The mission of the U.S. Life-Saving Service was to rescue those in peril from the sea. To serve that mission, the federal government built coastal stations to house the men and equipment engaged in rescue operations. The stations were integral in the development of Oregon's coastal communities, whose livelihood and connection to other places depended on safe water travel.
Established in 1871, the USLSS had its roots in the Massachusetts Humane Society founded in 1785. Maritime trade was key to the survival of the young nation. With shipwrecks came not only loss of life but also monetary loss, and that needed to be staunched.
Oregon's first life-saving station, staffed by a keeper on an island, was erected at Cape Arago in 1878. When a rescue was needed, the keeper, who had no view of the coastline, had to be informed of the emergency. He then would row to town to look for volunteers. Years went by without a single rescue. This first step led to fully staffed stations at Point Adams near Astoria in 1889, Coquille River at Bandon in 1890, Umpqua River near Winchester Bay in 1890, Yaquina Bay at South Beach in 1896, and Tillamook Bay at Barview in 1908. With more stations, men, and funding, the success and reputation of the lifesavers grew.

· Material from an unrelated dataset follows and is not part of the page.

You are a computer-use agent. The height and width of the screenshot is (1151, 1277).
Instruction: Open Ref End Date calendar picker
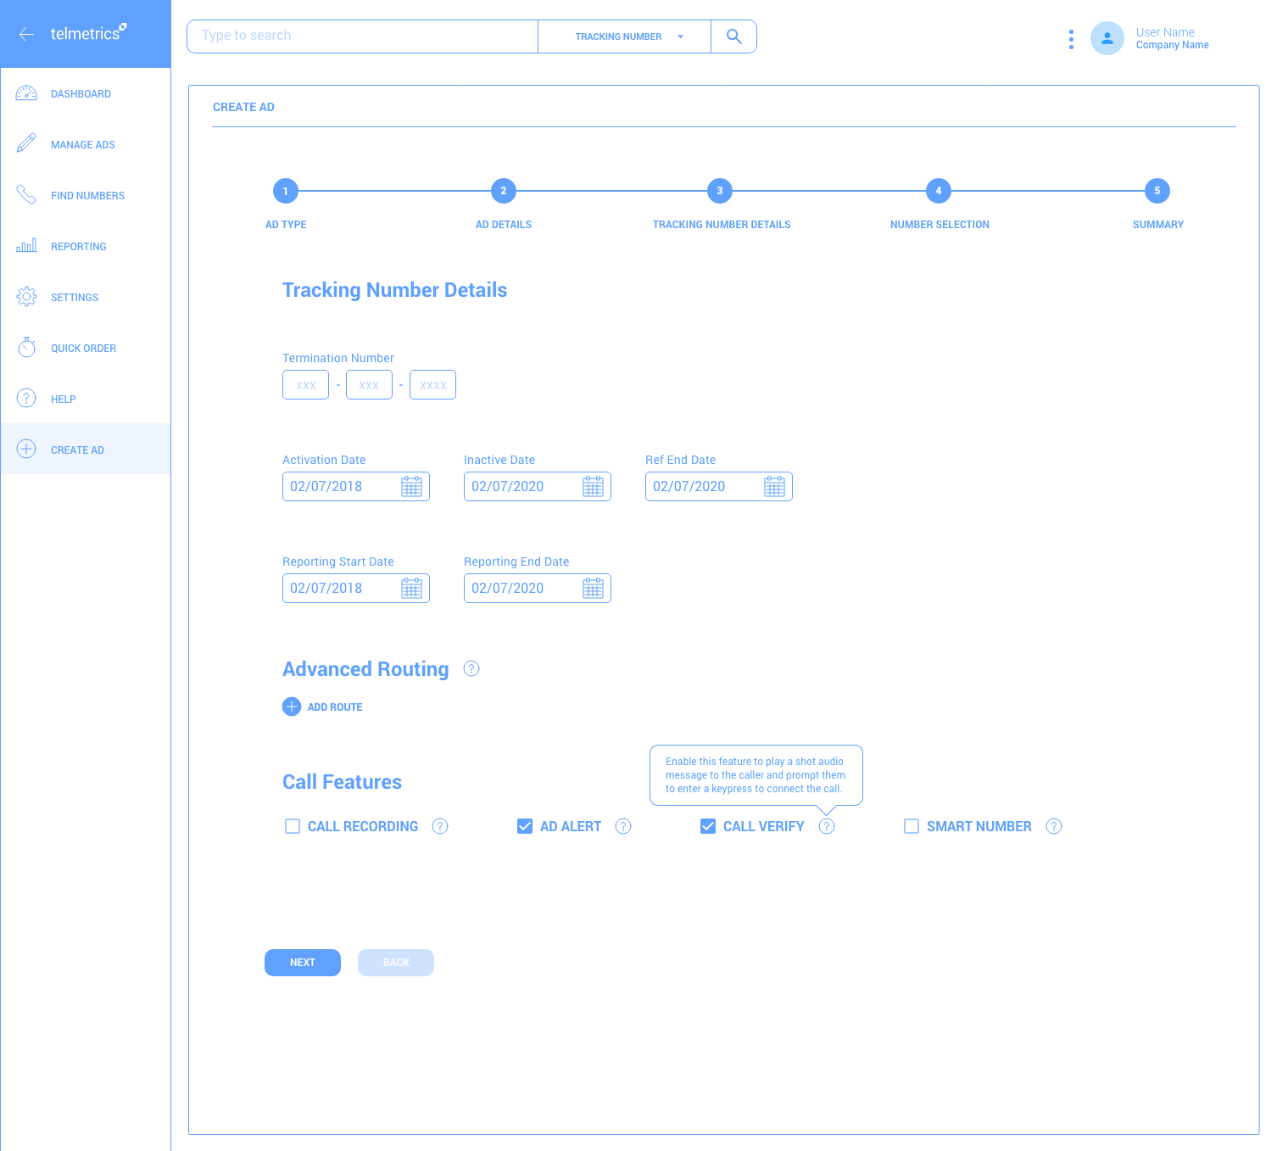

Typically, a crew was made up of eight surfmen and a keeper. The number of men was determined by how many were needed to row a lifeboat; motor lifeboats were not available until about 1910. Life-saving stations had to be near a place where boats could be launched during a storm. In addition to a station house and a boathouse, crewmembers often built homes next door on government land to house their families.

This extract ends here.